**What needs to be done:** Beginning at the line that contains "1318x1054 pixels.", repeat each line exactly through the last one of the records below, and leave out the pictures.

[Collected data entries]
[Start of section]

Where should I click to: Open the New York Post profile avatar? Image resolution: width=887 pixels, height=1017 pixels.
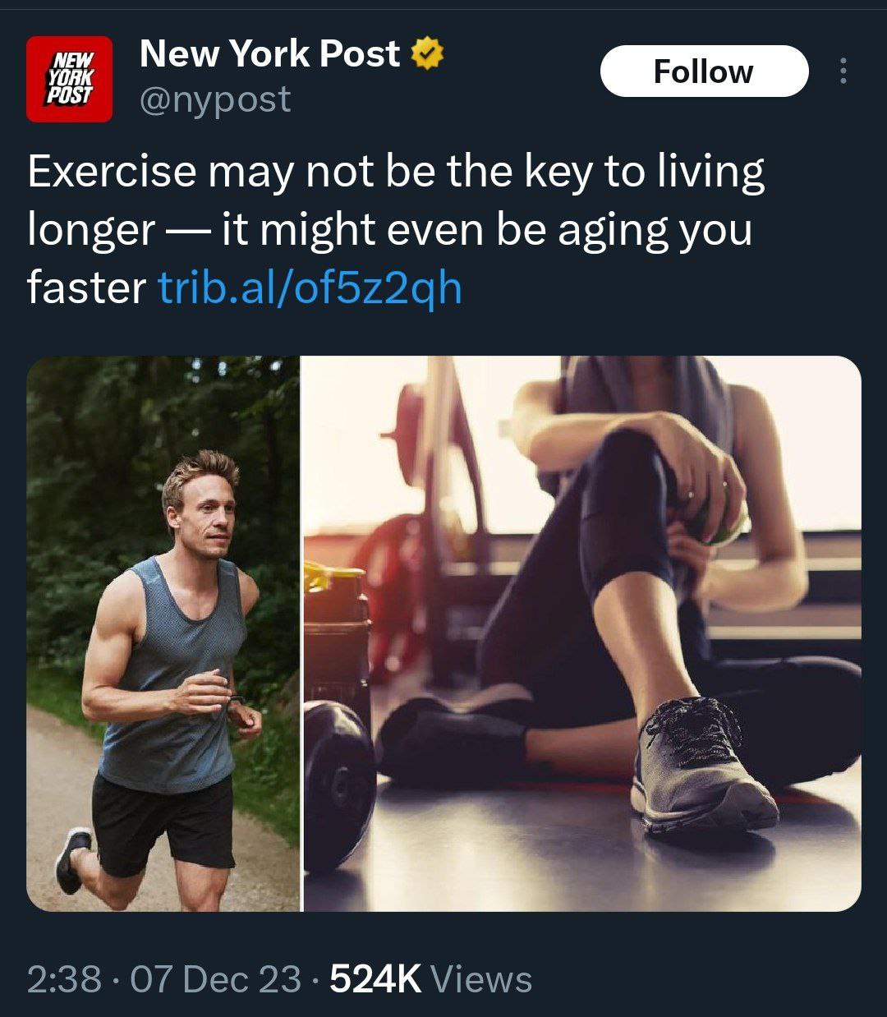click(69, 79)
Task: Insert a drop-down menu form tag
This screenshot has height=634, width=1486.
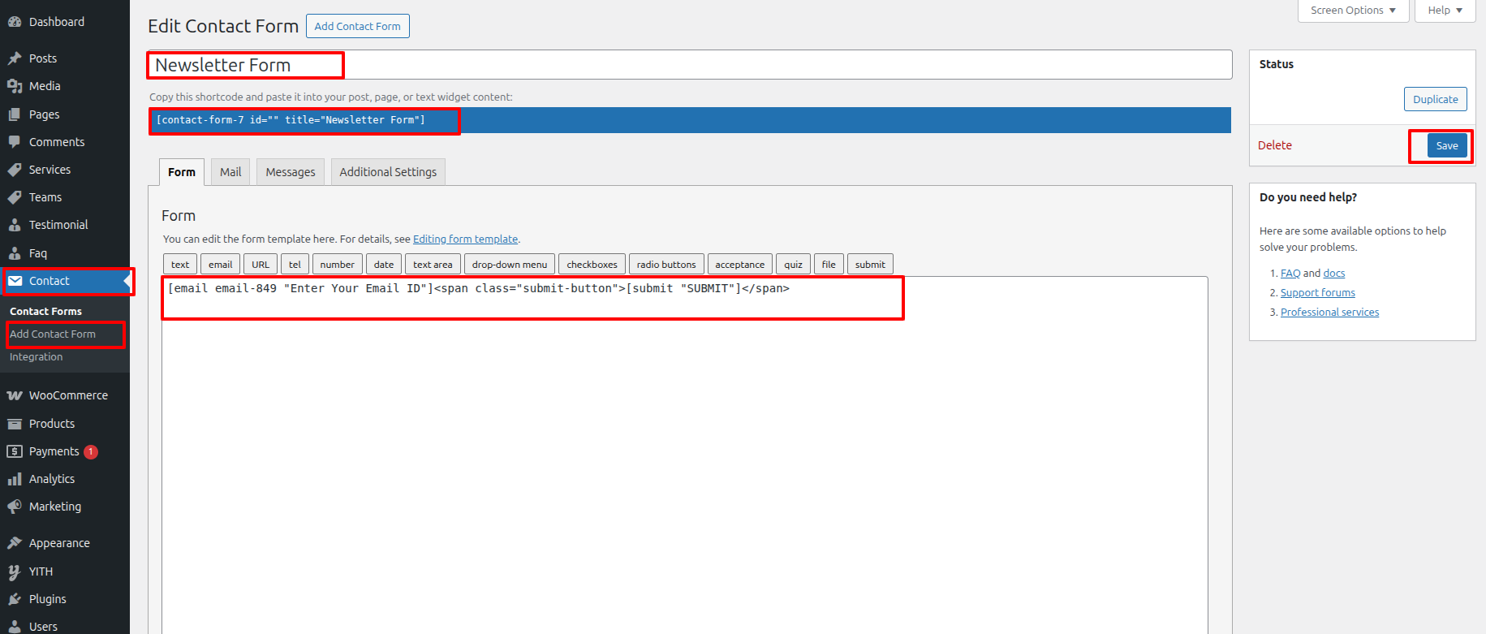Action: (x=509, y=265)
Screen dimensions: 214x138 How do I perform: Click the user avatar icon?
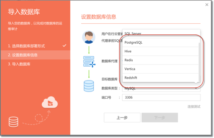pyautogui.click(x=89, y=37)
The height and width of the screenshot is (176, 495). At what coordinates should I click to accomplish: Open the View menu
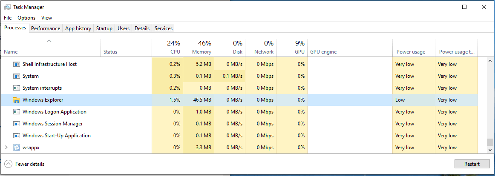[47, 18]
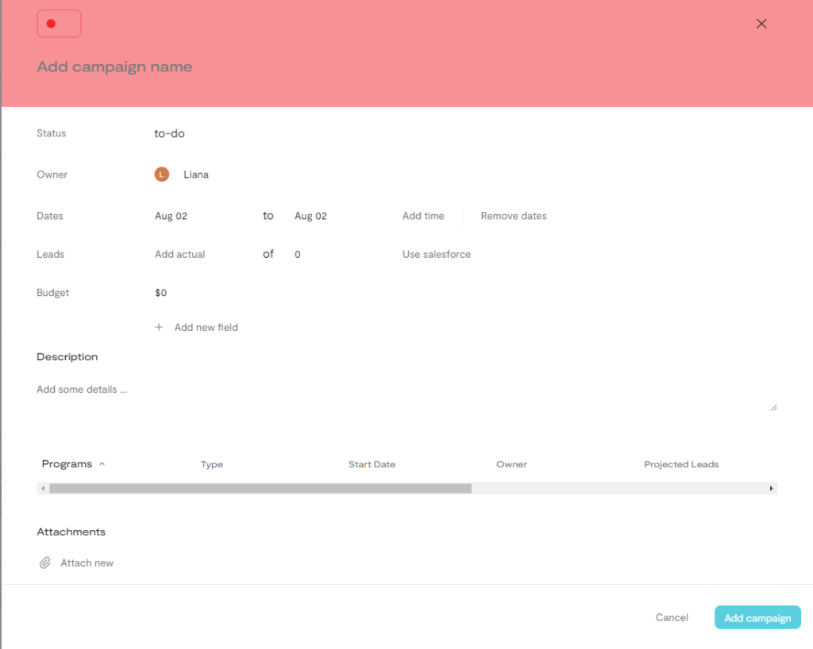This screenshot has width=813, height=649.
Task: Click Use salesforce link
Action: click(x=437, y=255)

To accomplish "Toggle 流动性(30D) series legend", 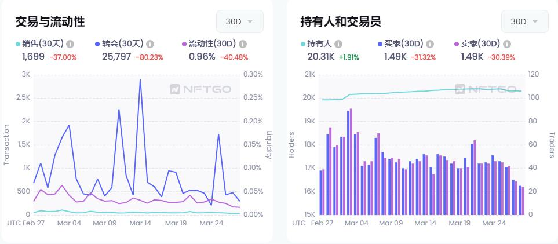I will point(209,44).
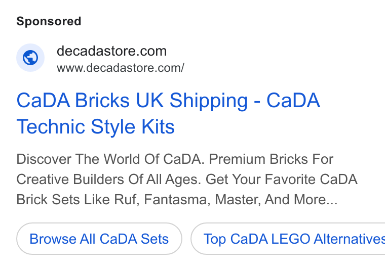Viewport: 385px width, 271px height.
Task: Open the decadastore.com site name
Action: tap(111, 51)
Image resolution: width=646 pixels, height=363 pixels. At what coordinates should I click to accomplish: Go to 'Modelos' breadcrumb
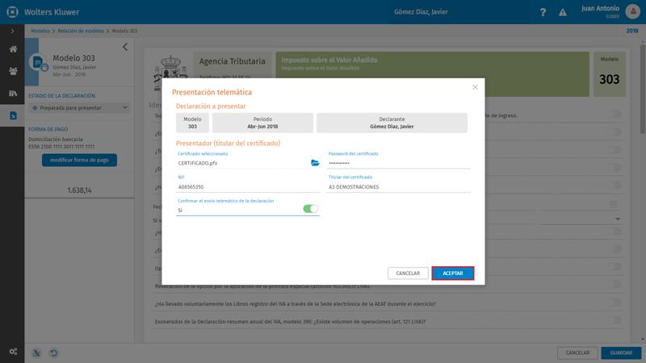(40, 31)
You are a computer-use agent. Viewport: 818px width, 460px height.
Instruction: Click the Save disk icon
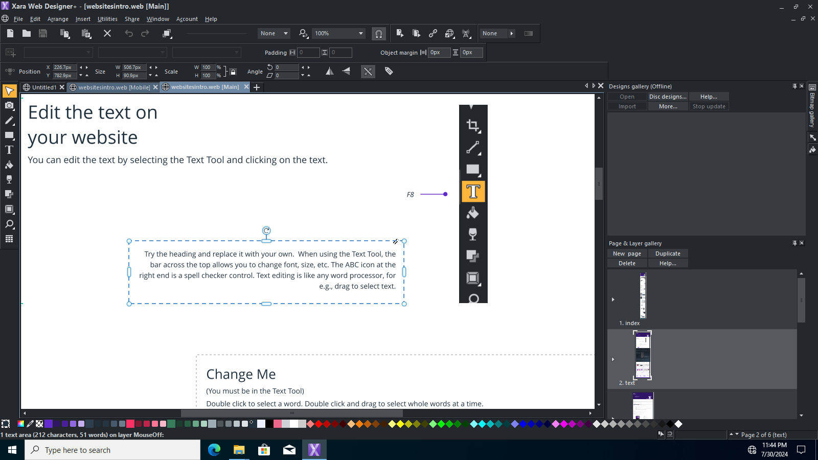pyautogui.click(x=43, y=33)
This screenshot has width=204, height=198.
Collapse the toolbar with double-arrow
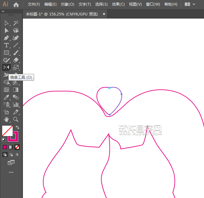pyautogui.click(x=3, y=11)
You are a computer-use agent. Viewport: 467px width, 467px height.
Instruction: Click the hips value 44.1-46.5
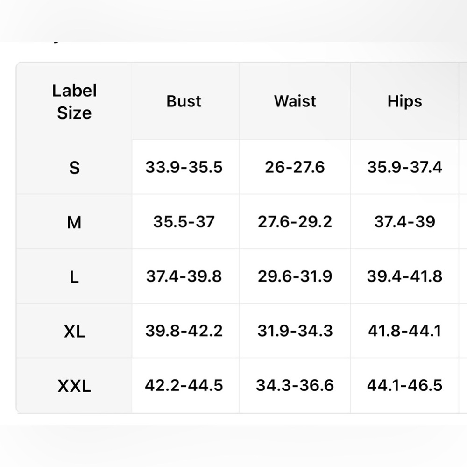404,385
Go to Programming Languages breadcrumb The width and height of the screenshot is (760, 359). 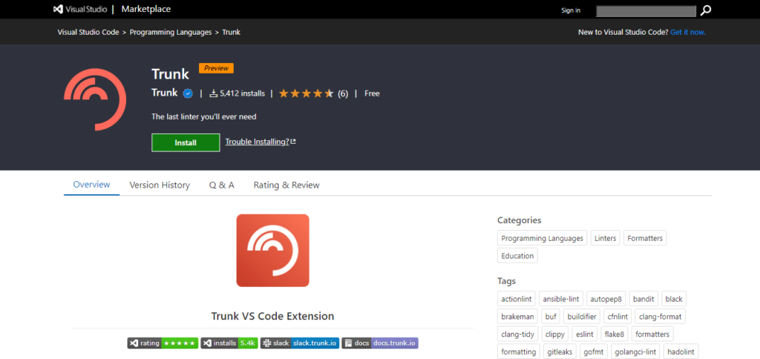tap(171, 33)

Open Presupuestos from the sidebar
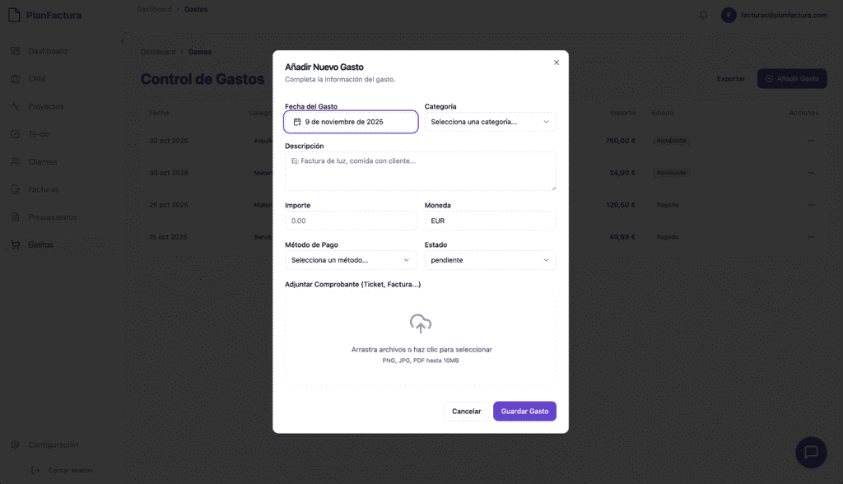click(52, 217)
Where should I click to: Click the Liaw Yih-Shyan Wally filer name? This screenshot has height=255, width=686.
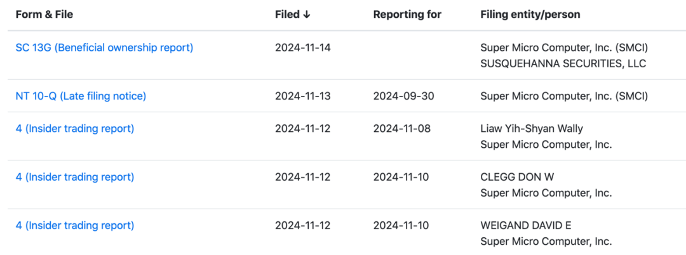point(532,129)
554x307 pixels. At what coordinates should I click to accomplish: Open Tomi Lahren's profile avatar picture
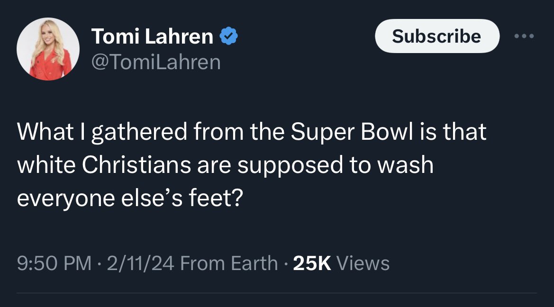(47, 50)
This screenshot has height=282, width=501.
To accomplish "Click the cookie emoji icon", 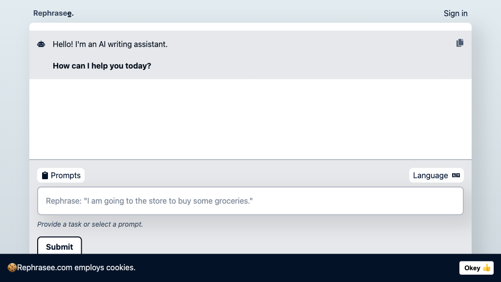I will point(12,268).
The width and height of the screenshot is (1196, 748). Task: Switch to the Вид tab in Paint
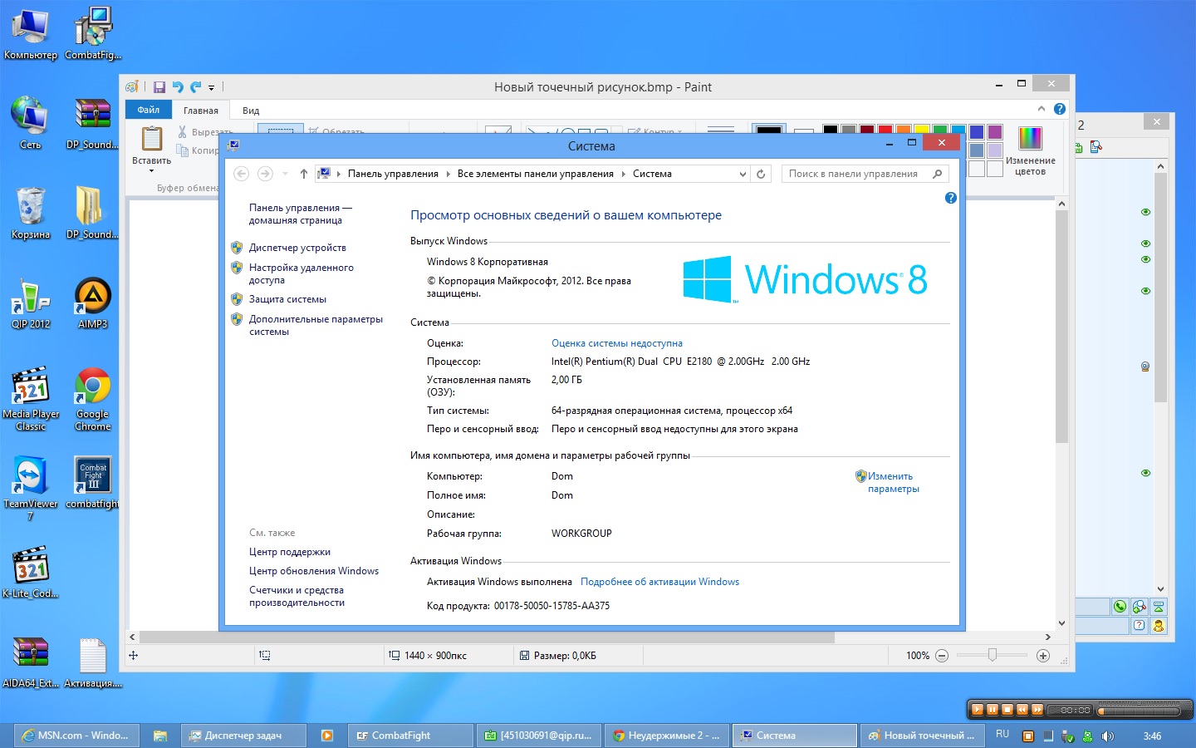click(251, 111)
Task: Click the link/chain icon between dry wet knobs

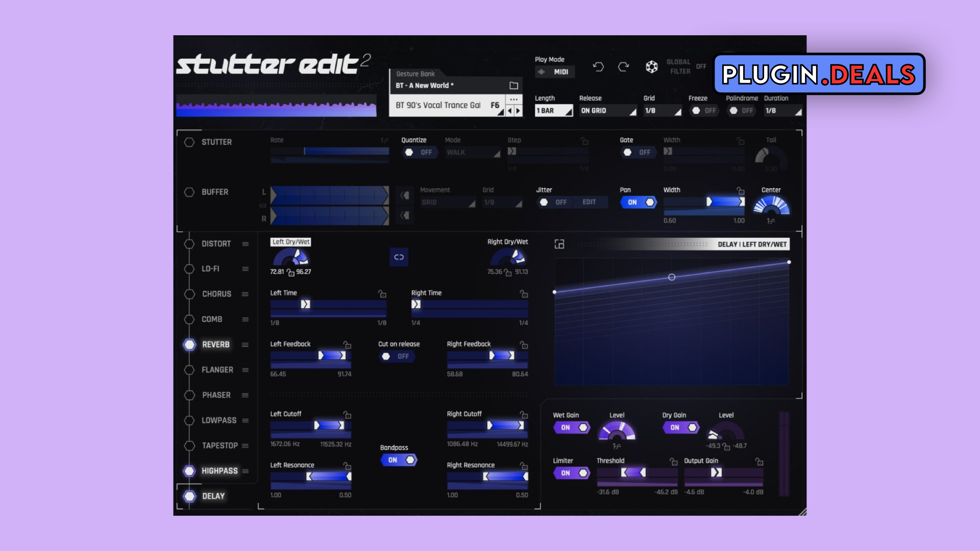Action: pos(399,257)
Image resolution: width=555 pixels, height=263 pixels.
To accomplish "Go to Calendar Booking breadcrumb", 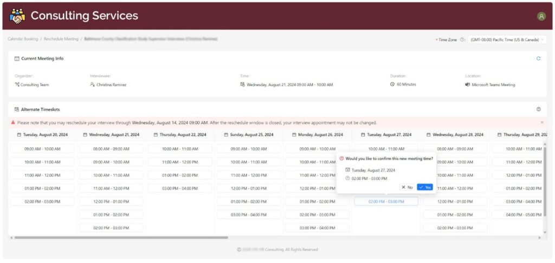I will (23, 39).
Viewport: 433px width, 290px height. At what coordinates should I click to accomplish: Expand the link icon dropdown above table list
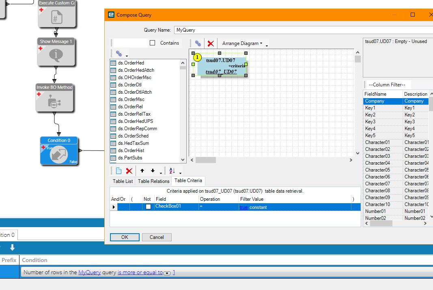[127, 56]
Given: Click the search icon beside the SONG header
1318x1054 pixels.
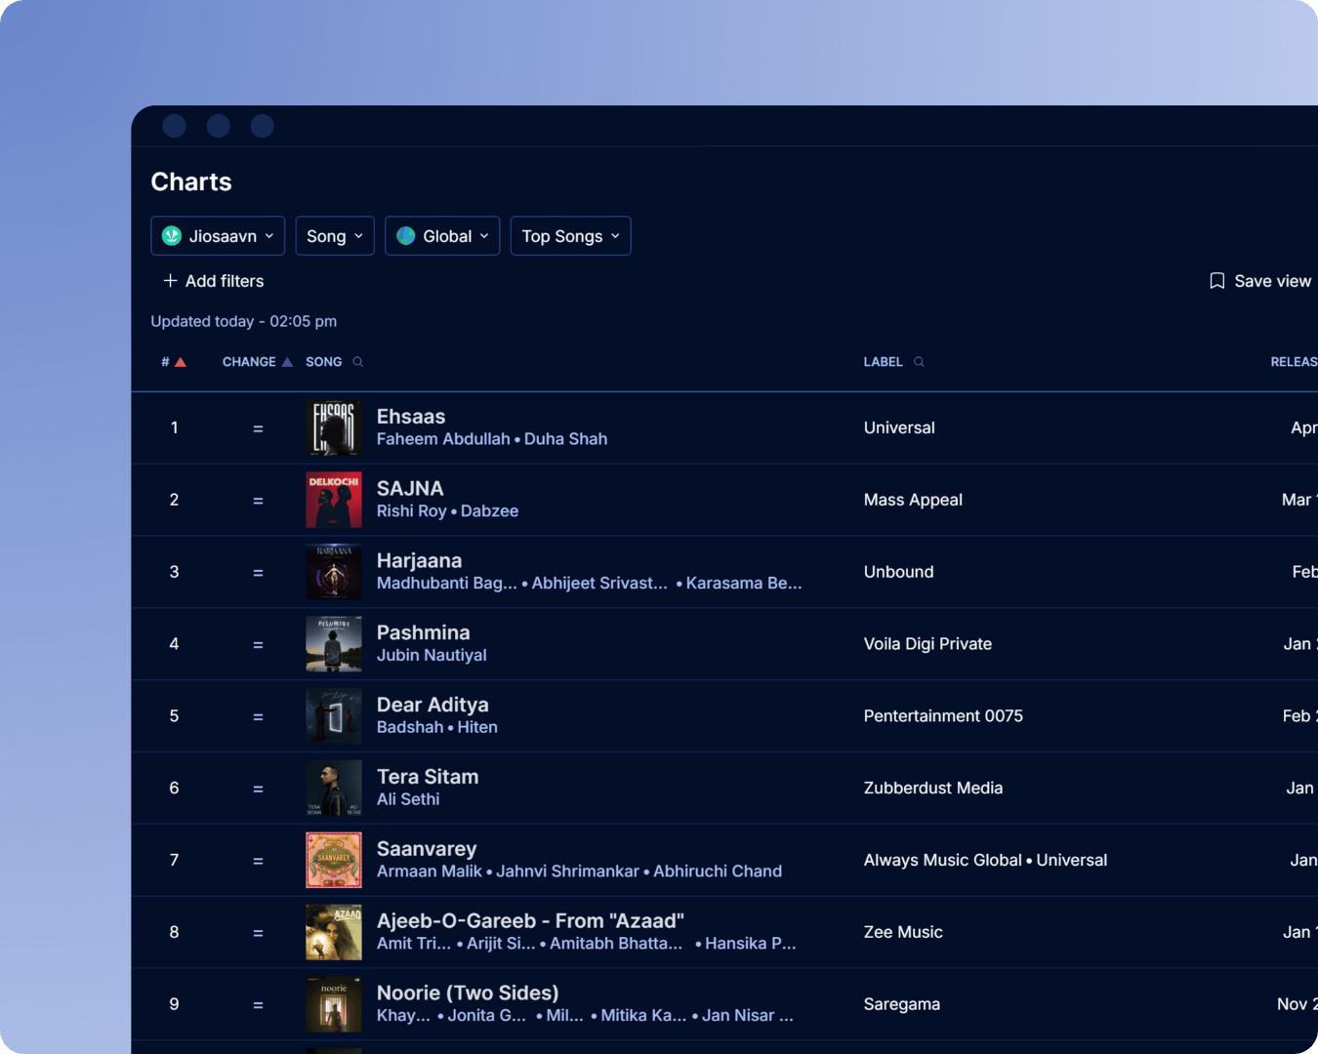Looking at the screenshot, I should click(357, 361).
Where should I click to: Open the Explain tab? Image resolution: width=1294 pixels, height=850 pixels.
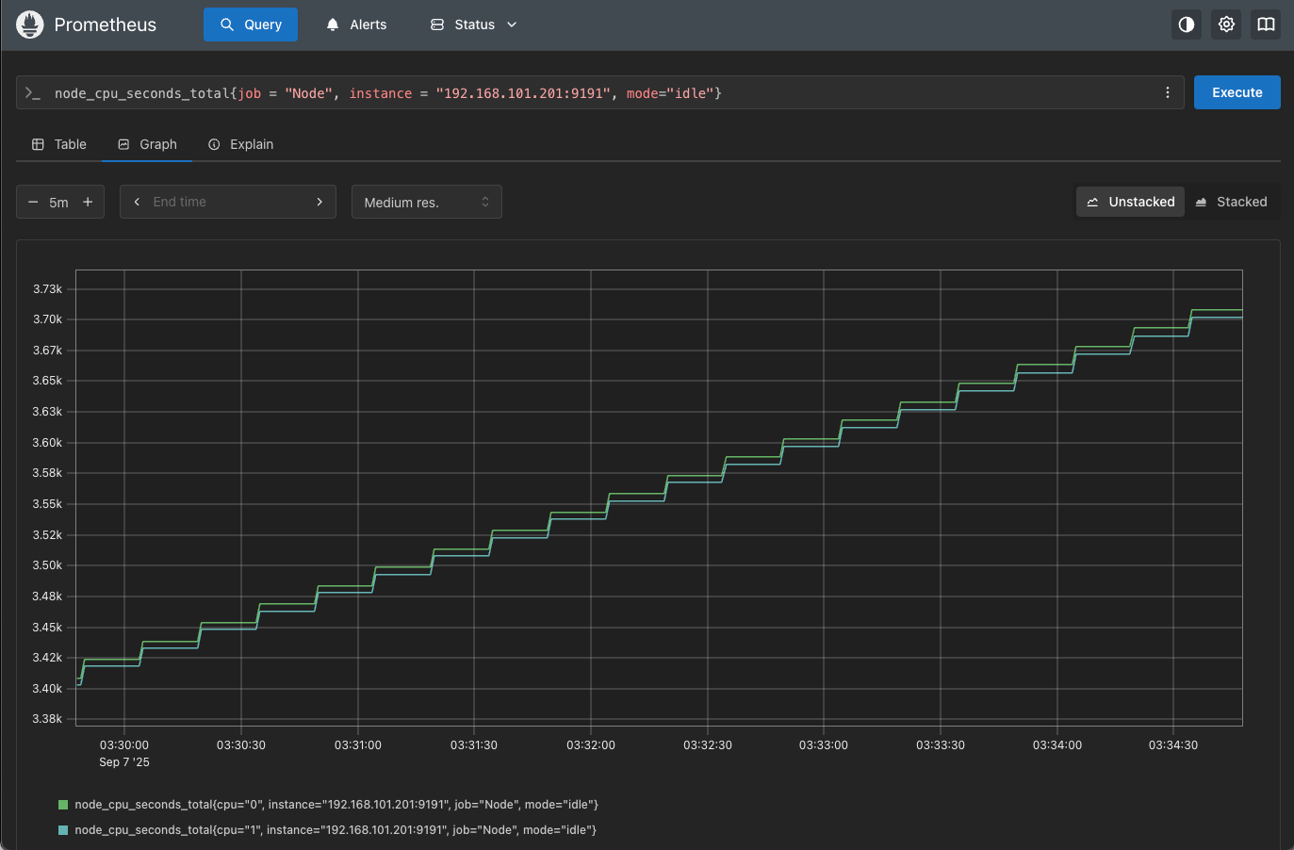pos(241,144)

[End of section]

**Expected output:**
1318x1054 pixels.
Looking at the screenshot, I should click(357, 361).
Where should I click to: Open the Explain tab? Image resolution: width=1294 pixels, height=850 pixels.
pos(241,144)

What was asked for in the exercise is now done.